[Start STORED DATA]

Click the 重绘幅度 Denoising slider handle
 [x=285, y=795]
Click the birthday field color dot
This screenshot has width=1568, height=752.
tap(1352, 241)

[End STORED DATA]

» WHAT YOU WILL DO
Count how many lines in the data above contain the string "Click", with case mattering, and reply with only that number.

» ANSWER TO THIS TASK
2